I have a dgn that has a few corridors in it but one corridor isn't acting like the others with regards to the heads-up prompt. So I hover over the corridor to bring up the corridor prompt and try to select the Open Cross Section Model but nothing happens. What could be causing this? I can still open the cross section model by using the tool on the tool box but not the heads-up prompt. I noticed that when I select the corridor and look at the element information it looks like this:
But the other corridors in the file look like this:
Does this mean that the corridor is corrupt? Any ideas on fixing this or understanding what is going on would be helpful. Other tools like corridor Objects and reports aren't working either on the heads-up prompt.
Answer Verified By: Wesley Nyberg
I first tried to delete everything (point controls, etc.) and deleting the target aliasing with no success. You second suggestion like you said would be pretty destructive to the other corridors that are in there. But I tried the third option and delete the file you said to but it didn't seem to help but I did notice that it was red:
There were also a lot of others that were red, I assume this means this is a problem. I have never used this before to look at my corridors so any information to help me understand all this will be very helpful.

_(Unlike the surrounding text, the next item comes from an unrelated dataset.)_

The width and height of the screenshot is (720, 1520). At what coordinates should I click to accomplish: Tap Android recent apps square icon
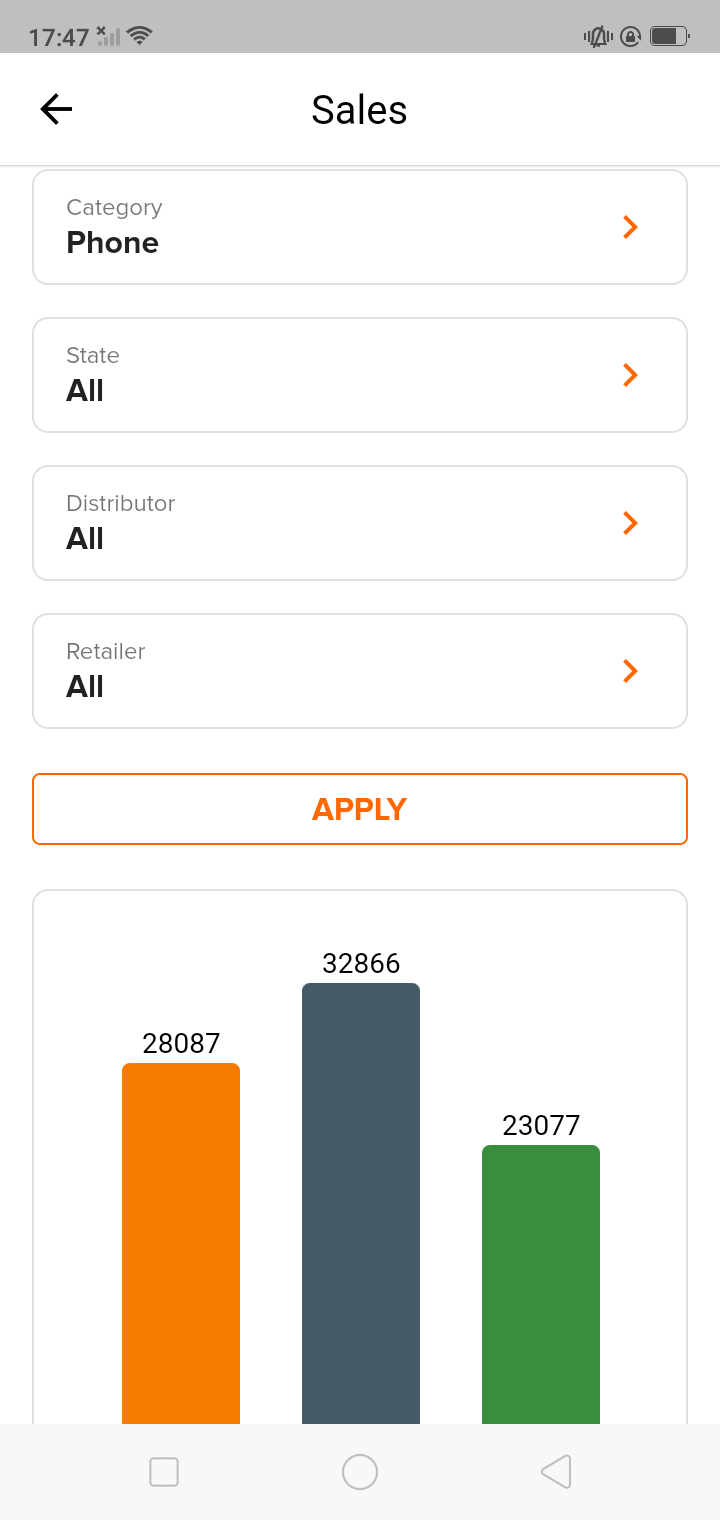164,1472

I would guess that you removed all the point controls, parametric constraints, and external references from the corridor through the Corridor Objects summary window. If you've done any target aliasing, that won't show up in the Corridor Objects window. In order to confirm that there is no target aliasing, you would need to use the Define Target Aliasing tool. Key-in is CORRIDOR TARGETALIAS OPEN. Now, an easily default assumption for anyone that isn't working on the project is that your active terrain (including any usage of target aliasing) is existing, based only on fixed points taken from a survey. In this assumed case, the active terrain would not cause a problem. On the other hand, if it is derived from the corridor that is targeting it, I believe that could cause this problem.
As a matter of fact, it might be worth a shot to entirely detach all references (other than the file that holds the alignment and profile) to guarantee that there is no connections to anything that may be based on the corridor that's causing the problem. Of course this will affect all other corridors in the same file, so if all of the corridors are in the same file this would be a destructive operation.
Another option is the keyin CIVIL DISPLAY BROWSER. When you do that, look for TargetAliasNameSet. Expand entries until you see a CorridorRule entry. Take a look at that entry. Note the name of the corridor. If that's the one that matches the broken corridor, DO NOT DELETE THE CORRIDOR ENTRY, but delete its parent TargetAliasNameSet entry. In this example, if the corridor "drain-east" was giving me trouble, I would delete the entry that says TargetAliasNameSet // DGNEC::158d200000::ECXA::1. (With an earlier edit I'd misread the function of TargetAlias.)